*TASK*: Look for the word "third" in the entries below, then copy every line that has it.

Source records
════════════════
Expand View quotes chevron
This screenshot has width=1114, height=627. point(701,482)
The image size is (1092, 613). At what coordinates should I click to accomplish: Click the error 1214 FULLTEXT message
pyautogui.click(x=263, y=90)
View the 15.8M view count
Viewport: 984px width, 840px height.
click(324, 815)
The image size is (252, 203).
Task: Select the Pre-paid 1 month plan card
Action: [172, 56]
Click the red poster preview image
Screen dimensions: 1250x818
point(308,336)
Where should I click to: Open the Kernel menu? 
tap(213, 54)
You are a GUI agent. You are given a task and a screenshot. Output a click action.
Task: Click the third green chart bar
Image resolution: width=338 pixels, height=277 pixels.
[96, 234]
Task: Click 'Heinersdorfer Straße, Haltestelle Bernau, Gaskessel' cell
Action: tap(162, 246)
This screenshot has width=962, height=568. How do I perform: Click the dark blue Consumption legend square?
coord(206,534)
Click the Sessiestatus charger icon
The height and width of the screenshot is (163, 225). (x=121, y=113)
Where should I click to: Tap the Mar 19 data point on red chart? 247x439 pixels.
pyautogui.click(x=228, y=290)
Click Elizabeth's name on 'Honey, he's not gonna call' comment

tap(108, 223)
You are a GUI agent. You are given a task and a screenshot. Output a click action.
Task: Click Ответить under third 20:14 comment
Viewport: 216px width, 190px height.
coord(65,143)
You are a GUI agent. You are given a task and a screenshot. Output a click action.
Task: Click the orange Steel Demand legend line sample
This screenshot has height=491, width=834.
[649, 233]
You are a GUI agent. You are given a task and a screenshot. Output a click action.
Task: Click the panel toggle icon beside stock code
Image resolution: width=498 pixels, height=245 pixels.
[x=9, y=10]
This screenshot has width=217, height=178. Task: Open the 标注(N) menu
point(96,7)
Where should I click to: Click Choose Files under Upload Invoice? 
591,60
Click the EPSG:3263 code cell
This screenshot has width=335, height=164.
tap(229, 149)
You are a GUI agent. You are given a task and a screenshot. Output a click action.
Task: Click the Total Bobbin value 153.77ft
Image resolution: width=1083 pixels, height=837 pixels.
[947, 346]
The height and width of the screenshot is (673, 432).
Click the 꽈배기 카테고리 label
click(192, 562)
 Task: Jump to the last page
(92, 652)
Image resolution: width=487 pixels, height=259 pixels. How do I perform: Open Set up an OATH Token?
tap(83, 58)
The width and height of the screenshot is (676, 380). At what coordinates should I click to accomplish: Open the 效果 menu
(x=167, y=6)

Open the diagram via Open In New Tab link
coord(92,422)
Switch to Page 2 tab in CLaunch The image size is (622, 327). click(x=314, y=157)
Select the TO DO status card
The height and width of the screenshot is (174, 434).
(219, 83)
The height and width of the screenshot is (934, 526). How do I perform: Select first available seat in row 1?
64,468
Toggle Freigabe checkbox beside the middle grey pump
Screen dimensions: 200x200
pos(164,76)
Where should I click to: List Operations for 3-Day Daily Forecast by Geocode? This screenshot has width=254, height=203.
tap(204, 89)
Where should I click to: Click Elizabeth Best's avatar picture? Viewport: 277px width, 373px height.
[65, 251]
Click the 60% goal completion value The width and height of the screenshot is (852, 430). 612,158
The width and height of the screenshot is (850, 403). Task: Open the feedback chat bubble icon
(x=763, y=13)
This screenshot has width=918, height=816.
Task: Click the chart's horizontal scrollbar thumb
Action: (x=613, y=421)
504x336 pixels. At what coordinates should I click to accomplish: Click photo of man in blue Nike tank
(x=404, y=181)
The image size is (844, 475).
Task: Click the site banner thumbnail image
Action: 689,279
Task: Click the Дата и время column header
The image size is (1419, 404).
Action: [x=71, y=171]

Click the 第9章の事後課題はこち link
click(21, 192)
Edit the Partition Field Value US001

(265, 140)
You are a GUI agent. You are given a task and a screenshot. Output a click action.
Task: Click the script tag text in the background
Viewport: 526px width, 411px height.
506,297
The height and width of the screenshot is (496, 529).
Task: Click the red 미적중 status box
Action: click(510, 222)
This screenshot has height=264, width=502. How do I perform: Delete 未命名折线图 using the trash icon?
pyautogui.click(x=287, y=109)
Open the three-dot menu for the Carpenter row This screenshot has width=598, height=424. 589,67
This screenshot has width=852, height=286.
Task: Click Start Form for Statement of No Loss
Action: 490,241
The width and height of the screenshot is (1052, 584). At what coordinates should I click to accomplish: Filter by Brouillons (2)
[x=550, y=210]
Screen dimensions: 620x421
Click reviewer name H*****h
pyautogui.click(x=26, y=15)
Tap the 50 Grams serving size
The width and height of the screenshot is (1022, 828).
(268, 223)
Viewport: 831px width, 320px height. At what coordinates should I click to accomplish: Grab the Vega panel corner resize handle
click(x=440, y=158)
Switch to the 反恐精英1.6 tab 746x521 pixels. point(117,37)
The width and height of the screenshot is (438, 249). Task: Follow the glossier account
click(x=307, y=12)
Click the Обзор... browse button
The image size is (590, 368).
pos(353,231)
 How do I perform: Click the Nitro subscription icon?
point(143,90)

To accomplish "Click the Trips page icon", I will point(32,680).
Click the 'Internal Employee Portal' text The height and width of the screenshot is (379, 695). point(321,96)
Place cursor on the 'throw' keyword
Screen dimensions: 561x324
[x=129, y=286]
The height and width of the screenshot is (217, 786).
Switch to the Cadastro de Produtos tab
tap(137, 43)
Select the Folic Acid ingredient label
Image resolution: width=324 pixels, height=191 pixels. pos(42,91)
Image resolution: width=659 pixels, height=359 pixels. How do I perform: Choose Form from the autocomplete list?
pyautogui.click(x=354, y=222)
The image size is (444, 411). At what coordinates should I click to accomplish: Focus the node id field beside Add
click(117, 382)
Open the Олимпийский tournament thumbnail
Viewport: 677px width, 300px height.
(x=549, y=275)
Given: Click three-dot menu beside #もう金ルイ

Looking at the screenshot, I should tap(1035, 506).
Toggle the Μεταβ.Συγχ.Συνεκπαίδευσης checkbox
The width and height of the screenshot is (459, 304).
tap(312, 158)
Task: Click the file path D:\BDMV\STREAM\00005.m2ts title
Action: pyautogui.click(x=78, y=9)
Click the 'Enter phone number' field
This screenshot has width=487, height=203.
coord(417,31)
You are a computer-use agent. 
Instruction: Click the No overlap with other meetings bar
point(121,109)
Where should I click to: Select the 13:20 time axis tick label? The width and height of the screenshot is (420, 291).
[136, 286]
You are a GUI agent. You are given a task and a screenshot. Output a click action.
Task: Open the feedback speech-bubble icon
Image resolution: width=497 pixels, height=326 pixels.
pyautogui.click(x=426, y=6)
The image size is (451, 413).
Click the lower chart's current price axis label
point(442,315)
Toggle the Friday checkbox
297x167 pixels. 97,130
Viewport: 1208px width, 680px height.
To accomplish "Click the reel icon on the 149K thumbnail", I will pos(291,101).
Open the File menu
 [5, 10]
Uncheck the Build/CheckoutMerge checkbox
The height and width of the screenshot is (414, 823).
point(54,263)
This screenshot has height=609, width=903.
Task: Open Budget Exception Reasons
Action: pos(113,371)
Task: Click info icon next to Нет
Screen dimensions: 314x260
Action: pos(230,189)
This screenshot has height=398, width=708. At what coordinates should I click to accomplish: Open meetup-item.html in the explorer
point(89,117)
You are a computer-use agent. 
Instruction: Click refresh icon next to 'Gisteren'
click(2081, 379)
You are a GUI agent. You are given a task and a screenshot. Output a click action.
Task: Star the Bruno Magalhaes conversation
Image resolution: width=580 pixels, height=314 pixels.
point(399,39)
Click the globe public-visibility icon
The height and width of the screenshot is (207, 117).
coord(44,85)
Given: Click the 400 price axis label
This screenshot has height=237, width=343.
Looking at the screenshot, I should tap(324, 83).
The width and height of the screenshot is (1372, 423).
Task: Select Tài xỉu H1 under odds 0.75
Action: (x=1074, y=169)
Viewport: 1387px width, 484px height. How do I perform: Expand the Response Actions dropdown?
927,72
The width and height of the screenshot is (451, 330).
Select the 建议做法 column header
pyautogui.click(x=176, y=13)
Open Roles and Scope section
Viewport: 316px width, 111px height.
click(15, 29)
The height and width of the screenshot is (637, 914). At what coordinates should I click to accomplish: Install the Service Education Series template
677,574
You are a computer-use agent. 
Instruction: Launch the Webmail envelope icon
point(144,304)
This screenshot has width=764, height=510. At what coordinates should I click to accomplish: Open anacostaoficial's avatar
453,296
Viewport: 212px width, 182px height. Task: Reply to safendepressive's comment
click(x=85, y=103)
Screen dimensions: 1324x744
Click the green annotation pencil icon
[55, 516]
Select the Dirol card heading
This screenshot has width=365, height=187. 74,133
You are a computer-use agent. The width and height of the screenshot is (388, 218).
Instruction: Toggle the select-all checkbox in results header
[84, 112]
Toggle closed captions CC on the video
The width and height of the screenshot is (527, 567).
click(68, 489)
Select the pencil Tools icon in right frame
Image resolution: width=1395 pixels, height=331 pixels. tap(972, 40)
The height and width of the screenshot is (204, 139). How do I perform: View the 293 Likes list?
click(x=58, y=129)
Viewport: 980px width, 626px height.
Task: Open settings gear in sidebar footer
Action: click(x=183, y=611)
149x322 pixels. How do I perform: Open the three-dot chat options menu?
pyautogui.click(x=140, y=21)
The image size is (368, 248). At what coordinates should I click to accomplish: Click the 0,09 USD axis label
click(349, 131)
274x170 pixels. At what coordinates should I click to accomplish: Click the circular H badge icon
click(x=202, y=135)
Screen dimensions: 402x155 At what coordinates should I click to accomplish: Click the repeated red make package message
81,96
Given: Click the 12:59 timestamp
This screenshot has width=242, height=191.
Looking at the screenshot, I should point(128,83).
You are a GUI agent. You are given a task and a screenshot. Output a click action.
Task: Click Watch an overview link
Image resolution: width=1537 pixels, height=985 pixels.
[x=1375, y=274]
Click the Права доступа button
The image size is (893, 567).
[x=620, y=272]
════════════════
*YOUR SOLUTION*:
Task: Click the third green chart bar
Task: Click Ответить under third 20:14 comment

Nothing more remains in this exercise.